Eight months back in Nepal now and I still haven't written the thing I keep meaning to write. So I'm just going to type and not fix it.
The morning I left, 2014, Aama held it together through the chiya, through the photos, and then right at the gate she just broke — and I smiled and said "Aama k gareko, ma ta gaako, aba aaunchhu ni" like it was nothing. I was so proud of not crying. Then I cried for four hours straight the night I reached Dallas, sitting on the floor because the bed hadn't come yet.
That apartment was so quiet. I grew up with everyone yelling over each other, and suddenly it was just the fridge humming. I used to call home while cooking dinner just to have voices in the room — Aama on the counter there, me on the counter here, both just cooking, not even talking.

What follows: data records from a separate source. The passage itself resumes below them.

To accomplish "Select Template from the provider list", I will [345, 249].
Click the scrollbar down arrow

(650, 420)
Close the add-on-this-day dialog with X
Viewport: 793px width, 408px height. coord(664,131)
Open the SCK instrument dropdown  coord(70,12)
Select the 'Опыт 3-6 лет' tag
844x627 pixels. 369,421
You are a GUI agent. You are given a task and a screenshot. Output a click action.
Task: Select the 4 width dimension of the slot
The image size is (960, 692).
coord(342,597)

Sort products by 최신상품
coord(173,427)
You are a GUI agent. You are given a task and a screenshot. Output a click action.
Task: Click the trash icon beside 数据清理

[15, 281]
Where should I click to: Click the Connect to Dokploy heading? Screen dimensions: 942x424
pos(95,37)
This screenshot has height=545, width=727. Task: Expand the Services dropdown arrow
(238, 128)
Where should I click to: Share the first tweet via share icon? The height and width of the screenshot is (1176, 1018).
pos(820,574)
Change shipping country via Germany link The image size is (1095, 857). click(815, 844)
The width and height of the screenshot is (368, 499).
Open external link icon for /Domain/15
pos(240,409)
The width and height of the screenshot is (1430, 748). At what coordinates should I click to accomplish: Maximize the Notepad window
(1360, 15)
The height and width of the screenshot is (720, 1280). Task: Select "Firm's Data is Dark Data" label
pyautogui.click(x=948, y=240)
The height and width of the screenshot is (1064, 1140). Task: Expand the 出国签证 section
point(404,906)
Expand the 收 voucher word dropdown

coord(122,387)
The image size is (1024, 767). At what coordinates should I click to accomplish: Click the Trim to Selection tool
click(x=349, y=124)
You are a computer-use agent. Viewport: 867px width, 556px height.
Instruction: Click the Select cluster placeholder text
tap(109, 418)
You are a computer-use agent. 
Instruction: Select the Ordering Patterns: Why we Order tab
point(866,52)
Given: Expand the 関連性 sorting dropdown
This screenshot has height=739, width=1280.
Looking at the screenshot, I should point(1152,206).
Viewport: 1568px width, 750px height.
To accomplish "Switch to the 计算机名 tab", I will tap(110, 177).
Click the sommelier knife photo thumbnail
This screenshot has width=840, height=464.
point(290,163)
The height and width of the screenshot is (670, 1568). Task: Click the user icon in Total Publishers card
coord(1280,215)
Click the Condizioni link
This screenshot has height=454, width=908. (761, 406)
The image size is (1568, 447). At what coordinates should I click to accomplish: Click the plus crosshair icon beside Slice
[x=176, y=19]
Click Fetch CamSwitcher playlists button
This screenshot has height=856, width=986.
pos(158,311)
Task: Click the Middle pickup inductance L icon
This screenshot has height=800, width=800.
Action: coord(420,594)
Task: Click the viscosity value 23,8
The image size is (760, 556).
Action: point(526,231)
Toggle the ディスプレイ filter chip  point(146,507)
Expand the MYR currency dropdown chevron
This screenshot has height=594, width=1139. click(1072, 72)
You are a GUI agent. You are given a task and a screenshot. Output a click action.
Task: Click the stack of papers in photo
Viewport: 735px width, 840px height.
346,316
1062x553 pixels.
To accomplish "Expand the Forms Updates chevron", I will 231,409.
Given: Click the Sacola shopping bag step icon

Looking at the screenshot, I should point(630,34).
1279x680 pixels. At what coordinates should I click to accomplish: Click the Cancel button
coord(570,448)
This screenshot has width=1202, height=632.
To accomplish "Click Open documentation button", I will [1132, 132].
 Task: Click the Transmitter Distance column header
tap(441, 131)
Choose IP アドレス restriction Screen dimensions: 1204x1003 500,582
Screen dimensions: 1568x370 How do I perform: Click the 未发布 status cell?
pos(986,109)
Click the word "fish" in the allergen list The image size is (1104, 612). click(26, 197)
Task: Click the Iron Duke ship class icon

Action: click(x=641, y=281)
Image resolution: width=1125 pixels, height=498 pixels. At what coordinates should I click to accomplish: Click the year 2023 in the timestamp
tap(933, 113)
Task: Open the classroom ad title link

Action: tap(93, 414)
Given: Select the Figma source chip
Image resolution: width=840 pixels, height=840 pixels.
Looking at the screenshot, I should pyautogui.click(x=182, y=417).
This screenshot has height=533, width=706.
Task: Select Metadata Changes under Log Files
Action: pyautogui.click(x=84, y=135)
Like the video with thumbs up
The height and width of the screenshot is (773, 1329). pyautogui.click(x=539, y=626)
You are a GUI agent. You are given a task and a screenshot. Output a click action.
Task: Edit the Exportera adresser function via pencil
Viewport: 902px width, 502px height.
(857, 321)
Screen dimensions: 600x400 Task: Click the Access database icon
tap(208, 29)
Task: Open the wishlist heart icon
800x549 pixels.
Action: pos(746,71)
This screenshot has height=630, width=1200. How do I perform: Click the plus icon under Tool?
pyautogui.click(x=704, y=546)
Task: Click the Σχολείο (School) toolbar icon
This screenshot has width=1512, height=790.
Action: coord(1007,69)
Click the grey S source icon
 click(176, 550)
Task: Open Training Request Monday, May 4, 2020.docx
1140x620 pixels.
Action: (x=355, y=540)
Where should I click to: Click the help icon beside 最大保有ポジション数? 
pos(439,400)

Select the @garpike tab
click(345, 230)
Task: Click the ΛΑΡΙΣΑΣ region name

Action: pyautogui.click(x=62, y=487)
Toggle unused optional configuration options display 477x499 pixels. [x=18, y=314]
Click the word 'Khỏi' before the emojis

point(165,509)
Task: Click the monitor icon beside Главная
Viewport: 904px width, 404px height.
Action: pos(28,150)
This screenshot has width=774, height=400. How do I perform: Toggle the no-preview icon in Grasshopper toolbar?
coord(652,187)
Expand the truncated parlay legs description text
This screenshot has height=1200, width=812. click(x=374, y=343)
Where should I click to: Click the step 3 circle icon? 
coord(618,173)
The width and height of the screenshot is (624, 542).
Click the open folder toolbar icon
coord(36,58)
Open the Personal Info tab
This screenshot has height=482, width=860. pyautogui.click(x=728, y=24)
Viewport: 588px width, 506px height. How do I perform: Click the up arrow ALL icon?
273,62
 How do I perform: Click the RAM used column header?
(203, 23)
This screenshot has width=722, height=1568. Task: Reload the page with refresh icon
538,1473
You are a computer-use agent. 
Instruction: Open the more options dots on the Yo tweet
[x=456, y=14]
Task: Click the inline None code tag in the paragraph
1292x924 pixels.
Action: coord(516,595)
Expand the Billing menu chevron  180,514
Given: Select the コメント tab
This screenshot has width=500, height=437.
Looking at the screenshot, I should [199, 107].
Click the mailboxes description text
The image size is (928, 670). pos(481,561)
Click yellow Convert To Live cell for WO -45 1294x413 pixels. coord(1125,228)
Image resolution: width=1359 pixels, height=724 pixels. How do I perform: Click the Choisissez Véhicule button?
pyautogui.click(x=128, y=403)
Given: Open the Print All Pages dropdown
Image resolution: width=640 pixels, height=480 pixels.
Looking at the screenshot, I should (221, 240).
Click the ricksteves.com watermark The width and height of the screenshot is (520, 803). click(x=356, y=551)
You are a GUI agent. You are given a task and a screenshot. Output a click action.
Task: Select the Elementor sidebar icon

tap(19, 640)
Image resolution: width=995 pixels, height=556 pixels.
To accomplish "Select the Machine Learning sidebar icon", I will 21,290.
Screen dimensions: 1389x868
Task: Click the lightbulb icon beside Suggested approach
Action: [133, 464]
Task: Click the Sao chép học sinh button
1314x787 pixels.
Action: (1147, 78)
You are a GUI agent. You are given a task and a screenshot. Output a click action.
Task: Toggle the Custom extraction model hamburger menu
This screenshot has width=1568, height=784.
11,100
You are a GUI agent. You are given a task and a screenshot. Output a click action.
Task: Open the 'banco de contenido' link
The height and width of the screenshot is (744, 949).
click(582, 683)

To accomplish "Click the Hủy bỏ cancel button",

Best part of a lot of days, honestly.
The time difference was the cruel part. Eleven hours. So many calls were just "sutney bela bhayo, ramro sanga basa" before we'd even really talked. I fell asleep with the video call running more times than I can count — sometimes I'd wake up and Buwa had fallen asleep too, in his chair, phone tilted at the ceiling fan, and I'd just watch a minute before hanging up.
That first Dashain I "got" tika over a screen, forehead bare, in a studio in Texas. I missed two weddings and one funeral I still can't talk about. You learn to be the face in the little rectangle while everyone hugs on the other side.
The first time it snowed in Dallas, the only thing I thought was, I wish Aama could see this. She'd never seen snow. I took a video I never sent because it didn't capture it at all.
There was pride too. I paid off my parents' loan, sent money for Buwa's knee surgery. But nobody saw the double shifts, the manager who made my life hell, crying in the work bathroom and walking back out with my face fixed. People back home see america and a number in a remittance. They don't see the Tuesday nights.
The thing that sits heaviest now: my parents got old while I was gone. I came back and Buwa moves slower, Aama's hands shake a little, and I lost ten years of ordinary days with them for a bank balance. The money was real, it changed things. But some nights I still do the math nobody wants to do — the years against the rupees — and it doesn't come out clean.
Proud and hollow at the same time, if that makes sense. Glad I went. Not sure what it cost.
Coming back is not the easy part. Nobody tells you that the leaving and the coming back are both their own kind of hard.